### Problem details
Your task is to transcribe the entries below exactly, beginning with the line containing "Tap the closing" and ending with the final line, and to add nothing else.

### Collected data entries
****

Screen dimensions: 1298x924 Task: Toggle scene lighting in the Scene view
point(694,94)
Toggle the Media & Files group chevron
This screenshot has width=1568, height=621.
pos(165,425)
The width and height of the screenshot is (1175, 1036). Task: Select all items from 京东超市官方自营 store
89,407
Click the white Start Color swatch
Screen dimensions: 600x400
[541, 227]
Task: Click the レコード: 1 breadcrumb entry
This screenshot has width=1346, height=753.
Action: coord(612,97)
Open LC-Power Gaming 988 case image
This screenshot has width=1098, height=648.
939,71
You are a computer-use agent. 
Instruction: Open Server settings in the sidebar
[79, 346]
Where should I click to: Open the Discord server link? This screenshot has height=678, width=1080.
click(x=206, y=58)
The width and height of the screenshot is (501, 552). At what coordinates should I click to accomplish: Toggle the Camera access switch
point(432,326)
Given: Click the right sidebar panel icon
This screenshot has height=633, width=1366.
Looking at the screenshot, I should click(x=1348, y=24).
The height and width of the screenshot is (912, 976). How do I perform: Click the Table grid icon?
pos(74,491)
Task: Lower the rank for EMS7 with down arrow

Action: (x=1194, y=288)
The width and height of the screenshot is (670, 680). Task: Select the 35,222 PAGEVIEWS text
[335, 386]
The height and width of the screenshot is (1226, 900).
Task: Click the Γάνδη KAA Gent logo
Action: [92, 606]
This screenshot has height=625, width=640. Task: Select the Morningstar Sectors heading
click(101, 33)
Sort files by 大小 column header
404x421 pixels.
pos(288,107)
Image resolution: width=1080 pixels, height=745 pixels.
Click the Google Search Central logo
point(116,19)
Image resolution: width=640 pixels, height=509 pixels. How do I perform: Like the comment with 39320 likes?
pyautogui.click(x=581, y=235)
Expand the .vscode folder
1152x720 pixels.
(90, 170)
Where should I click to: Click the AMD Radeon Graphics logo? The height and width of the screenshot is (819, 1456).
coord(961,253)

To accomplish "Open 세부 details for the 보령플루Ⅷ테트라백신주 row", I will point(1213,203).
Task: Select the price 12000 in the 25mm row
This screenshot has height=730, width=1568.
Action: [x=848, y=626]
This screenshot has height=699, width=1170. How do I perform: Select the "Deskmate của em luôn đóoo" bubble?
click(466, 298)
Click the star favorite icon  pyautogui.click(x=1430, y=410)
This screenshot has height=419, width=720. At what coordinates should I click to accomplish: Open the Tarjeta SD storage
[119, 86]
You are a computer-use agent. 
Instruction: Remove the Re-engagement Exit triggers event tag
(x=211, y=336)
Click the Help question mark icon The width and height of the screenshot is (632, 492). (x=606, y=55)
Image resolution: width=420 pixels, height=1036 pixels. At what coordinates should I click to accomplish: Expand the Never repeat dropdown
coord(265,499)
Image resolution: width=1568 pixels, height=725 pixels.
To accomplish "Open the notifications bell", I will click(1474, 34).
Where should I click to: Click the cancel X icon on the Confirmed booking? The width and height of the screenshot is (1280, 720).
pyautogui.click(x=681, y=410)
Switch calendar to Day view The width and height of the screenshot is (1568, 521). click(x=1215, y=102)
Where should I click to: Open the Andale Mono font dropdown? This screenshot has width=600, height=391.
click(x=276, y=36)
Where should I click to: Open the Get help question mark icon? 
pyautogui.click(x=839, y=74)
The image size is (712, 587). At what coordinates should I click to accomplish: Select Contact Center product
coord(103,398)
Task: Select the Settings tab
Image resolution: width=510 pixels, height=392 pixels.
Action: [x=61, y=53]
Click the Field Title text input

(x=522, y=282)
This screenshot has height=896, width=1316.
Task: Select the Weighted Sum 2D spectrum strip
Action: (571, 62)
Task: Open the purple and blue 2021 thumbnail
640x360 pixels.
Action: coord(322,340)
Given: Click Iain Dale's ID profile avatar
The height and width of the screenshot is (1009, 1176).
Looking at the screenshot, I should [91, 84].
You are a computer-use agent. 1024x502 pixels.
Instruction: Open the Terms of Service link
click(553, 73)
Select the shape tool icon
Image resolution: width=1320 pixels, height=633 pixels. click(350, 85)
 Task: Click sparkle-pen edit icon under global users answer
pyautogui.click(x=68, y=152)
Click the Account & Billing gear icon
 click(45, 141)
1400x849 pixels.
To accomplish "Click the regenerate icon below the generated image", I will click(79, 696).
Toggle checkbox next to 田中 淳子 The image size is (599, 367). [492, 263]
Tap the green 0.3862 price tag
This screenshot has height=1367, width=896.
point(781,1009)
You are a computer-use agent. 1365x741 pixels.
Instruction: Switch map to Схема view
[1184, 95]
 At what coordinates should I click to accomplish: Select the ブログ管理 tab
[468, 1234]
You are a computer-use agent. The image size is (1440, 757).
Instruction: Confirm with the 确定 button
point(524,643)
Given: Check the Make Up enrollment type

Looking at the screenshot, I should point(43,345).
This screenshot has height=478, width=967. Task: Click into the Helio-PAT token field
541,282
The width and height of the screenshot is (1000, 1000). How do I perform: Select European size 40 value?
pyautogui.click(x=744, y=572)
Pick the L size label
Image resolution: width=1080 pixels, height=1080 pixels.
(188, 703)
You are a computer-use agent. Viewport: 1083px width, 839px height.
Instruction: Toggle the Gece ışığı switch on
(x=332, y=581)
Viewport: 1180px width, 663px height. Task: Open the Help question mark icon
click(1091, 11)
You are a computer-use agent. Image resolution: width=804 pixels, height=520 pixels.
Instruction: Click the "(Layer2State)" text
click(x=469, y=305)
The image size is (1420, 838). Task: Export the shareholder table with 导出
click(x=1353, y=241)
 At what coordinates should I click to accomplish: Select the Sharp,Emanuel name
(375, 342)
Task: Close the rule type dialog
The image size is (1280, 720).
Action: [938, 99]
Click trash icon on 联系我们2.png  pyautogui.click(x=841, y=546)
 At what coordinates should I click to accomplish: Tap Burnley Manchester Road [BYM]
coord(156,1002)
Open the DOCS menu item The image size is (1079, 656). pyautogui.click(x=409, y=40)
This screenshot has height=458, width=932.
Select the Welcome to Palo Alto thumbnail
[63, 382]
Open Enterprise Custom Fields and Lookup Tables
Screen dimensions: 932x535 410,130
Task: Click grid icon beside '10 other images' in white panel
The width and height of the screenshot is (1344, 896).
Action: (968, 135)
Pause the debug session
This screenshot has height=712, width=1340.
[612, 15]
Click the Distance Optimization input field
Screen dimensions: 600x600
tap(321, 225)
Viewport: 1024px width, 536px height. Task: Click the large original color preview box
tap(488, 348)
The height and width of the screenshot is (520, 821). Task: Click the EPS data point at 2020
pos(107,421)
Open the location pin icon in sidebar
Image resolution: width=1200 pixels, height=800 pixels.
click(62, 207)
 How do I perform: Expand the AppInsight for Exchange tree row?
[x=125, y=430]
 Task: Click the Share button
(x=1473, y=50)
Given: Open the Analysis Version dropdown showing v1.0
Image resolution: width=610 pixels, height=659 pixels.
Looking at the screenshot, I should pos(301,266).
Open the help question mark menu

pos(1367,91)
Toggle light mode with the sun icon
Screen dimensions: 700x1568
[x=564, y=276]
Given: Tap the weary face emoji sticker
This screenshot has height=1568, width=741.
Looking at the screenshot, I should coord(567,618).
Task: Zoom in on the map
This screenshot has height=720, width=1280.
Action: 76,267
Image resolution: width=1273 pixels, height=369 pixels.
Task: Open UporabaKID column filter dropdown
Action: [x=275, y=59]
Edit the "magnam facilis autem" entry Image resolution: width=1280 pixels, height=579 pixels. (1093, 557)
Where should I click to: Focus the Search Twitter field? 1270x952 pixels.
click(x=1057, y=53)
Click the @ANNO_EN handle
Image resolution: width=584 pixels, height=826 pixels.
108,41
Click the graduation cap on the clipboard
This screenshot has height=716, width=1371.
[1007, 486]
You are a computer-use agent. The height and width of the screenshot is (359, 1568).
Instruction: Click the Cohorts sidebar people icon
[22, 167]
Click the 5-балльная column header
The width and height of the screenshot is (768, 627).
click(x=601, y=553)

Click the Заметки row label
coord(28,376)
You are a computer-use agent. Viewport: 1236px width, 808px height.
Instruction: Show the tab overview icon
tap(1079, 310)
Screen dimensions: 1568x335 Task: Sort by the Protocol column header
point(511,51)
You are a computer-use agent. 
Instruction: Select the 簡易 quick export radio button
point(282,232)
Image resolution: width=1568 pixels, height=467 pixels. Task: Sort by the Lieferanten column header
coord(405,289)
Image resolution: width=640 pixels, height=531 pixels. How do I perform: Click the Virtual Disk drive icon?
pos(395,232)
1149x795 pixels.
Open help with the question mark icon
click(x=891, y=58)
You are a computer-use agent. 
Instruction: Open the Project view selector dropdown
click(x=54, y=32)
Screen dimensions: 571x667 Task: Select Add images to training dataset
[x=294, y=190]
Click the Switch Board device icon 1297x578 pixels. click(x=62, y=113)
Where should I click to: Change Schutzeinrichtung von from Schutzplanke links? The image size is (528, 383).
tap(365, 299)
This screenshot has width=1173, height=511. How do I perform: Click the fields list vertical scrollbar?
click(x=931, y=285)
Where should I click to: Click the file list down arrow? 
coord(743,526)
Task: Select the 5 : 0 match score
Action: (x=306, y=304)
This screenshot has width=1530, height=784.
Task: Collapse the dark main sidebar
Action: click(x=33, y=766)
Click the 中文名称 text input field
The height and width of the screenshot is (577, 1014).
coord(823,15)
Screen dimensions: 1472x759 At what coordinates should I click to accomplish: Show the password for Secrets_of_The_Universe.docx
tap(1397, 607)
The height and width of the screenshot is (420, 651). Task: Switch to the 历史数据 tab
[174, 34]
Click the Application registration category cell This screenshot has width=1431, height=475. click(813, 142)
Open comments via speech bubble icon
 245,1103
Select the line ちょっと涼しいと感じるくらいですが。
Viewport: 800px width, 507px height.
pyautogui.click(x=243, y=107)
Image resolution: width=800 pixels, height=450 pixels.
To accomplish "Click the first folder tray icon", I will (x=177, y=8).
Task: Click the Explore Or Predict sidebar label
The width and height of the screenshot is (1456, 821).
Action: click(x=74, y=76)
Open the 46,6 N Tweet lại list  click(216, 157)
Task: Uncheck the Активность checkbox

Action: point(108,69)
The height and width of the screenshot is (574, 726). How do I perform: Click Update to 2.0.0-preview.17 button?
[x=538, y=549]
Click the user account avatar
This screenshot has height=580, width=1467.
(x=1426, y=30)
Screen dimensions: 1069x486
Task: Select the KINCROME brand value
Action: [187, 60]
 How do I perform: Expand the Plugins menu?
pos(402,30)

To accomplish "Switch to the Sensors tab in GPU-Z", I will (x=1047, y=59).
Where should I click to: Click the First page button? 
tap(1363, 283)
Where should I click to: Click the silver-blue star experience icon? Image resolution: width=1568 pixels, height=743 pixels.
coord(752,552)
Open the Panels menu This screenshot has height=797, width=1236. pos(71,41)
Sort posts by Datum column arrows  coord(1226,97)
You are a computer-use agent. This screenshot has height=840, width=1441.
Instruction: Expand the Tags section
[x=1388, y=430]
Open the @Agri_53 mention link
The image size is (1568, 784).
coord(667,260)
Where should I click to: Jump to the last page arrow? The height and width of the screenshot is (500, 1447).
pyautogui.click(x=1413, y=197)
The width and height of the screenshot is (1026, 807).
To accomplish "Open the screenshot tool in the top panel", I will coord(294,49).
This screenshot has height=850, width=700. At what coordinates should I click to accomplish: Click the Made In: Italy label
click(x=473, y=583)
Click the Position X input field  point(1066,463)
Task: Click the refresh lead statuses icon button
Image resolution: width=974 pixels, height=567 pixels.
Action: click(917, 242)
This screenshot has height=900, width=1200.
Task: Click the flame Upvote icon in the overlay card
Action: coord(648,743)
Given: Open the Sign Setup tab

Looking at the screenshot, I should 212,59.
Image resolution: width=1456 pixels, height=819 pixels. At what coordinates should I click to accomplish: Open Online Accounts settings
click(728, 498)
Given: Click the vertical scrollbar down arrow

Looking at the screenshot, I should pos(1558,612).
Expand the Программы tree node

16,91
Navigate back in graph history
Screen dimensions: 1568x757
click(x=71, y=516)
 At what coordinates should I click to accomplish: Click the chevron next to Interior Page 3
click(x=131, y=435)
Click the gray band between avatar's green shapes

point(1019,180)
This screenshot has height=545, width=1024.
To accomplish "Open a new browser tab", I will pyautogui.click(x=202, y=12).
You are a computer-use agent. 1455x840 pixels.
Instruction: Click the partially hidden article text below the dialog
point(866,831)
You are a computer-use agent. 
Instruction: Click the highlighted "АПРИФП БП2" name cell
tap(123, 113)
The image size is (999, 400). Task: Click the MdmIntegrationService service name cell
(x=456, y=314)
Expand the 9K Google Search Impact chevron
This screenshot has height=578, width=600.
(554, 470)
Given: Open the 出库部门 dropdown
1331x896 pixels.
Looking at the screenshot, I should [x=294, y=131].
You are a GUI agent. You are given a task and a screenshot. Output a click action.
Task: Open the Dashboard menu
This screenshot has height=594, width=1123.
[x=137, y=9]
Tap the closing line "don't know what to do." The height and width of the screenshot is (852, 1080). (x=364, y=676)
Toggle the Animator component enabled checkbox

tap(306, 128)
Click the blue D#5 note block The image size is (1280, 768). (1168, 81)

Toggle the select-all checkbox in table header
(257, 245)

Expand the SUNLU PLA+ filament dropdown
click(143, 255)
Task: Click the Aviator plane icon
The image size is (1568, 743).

****

### Result of the task
Tap the closing line "don't know what to do." The height and width of the screenshot is (852, 1080). (x=364, y=676)
Toggle the Animator component enabled checkbox

tap(306, 128)
Click the blue D#5 note block The image size is (1280, 768). (1168, 81)

Toggle the select-all checkbox in table header
(257, 245)

Expand the SUNLU PLA+ filament dropdown
click(143, 255)
Task: Click the Aviator plane icon
The image size is (1568, 743).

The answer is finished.